This is what I’m saying. I almost did say – then decided not to because it would be so plodding and dull, but really – who would ever name a boy ‘Peekaboo’??

And people wonder why women get cranky sometimes.


mjones 02.14.04 at 8:03 pm

I had a party game inflicted on me once, in which we were told to remember of the name of our first pet, and then the name of the first street on which we ever lived. The punchline was, that that was to be our stage name were we ever to become strippers.

Cordially yours,
Fluffy Highway 53


Elrod 02.14.04 at 8:30 pm

I have a two-year old son named Henry and am pleased to see some old fashioned names like his, and Max, come back. However, ther are some truly awful ones out there, mostly for girls. For boys you have the trendy Tyler, Austin, Aidan, for girls, Madison is the most bizarre. At least with most made-up girls names they tend to sound cute. There is nothing cute about calling a girl Madison. If you like Maddy, then call her Madeline.


Norsecats 02.14.04 at 8:58 pm

maybe they just like to name their kids after state capitols. Austin is a fairly popular name for boys, after all. And there’s a girl down the street from me named Cheyenne.

I hate the random-y incursion. I like the name Caitlin, but nowadays it usually comes out Kaitlyn, or something similar.

(Full disclosure: I have a son named Colin and a daughter named Miranda. For whatever reason, The Wife & I had a much harder time naming the son than the daughter.)


linden 02.14.04 at 9:40 pm

I was actually named after the actress who played the Bionic Woman in the 1970s, Lindsay Wagner. Also, my brother’s name is Clinton, but he was born in 1982. He’s been suffering since 1992.

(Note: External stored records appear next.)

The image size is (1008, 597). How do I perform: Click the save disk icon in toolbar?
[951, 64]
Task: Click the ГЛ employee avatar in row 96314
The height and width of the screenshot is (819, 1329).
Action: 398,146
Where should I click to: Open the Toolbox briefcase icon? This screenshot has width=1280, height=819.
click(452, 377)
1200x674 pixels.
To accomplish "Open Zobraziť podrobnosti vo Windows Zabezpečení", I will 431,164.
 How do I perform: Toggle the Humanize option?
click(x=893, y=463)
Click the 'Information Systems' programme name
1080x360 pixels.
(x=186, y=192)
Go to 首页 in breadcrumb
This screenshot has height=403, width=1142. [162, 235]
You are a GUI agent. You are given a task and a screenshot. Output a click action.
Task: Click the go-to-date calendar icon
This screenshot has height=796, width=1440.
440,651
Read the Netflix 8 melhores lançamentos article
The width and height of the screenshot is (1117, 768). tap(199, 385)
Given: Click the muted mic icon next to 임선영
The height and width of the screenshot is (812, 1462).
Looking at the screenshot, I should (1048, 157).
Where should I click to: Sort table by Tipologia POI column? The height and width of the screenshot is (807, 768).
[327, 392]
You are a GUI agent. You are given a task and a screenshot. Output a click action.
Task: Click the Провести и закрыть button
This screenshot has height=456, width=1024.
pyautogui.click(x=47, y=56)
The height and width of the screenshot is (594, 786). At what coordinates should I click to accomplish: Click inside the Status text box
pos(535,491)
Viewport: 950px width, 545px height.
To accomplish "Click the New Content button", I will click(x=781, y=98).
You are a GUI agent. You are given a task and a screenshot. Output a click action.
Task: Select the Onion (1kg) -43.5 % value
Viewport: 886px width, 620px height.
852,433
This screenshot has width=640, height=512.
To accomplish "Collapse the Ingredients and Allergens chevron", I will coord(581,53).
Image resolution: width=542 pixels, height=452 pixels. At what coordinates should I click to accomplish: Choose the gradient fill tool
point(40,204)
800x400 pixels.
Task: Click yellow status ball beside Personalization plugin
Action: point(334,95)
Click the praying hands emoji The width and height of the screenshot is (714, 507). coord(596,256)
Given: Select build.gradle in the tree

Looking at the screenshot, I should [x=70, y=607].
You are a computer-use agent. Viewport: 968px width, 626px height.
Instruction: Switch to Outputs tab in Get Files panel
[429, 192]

I strongly suspect that the name Tiffany predates the establishment of Tiffany’s the jewelry store.

I wouldn’t mind naming my daughter Reagan. It’s a nice name. There was an article in the NYTimes awhile ago about the bizarre names people were giving their kids. Madison was brought up and they traced it to the movie Splash. That movie must have made a real impact on the American psyche. Snort.


harry 02.14.04 at 9:43 pm

Yes, I live in Madison, not on Madison Avenue. In fact, my daughter is called Madeline. My younger shares the name of a cartoon mouse, but only because, after I finally capitulated to my wife’s desire to call her Daisy, she got cold feet (bec. of Daisy Buchanan).

Still, I’d have wanted to call them Zebedee and Stanley if they’d been boys.


obeah 02.14.04 at 10:02 pm

Turns out Picabo Street is also named after a town:

“Stubby and Dee Street are the ’60s hippie parents who make the story so unique. At birth, they named their daughter ”Little Girl” because they wanted their children to eventually pick their own names. A trip to Mexico ended that whim, with customs officials fearing trouble if ”Little Girl” ever got lost. Given two weeks to rename her, Stubby thought of a town named Picabo, which is Indian for ”shining waters.” Picabo Street was born, a name she loved too much to ever change, even when boys teased her in school.”

With all the talk of silly names for girls and gratuitous y’s, this thread is crying out for a link to Baby’s Named a Bad, Bad Thing.


Sally Bowles 02.14.04 at 10:31 pm

Let’s not forget the class distinctions that come with names. Where I live, I don’t find too many Madisons and Lexingtons, but Tylers and Tuckers aplenty.


Ophelia Benson 02.14.04 at 11:28 pm

Ya think the name Tiffany predated the store? As a first name? Why, just a hunch? The store is no spring chicken, and I sure don’t recall ever seeing the name Tiffany in any oldish novels or diaries or similar.


Reimer Behrends 02.15.04 at 12:19 am

The name Tiffany (derived from late greek theophaneia or theophania) seems to be quite a bit older than the store (which was founded in 1837, and originally named Tiffany & Young).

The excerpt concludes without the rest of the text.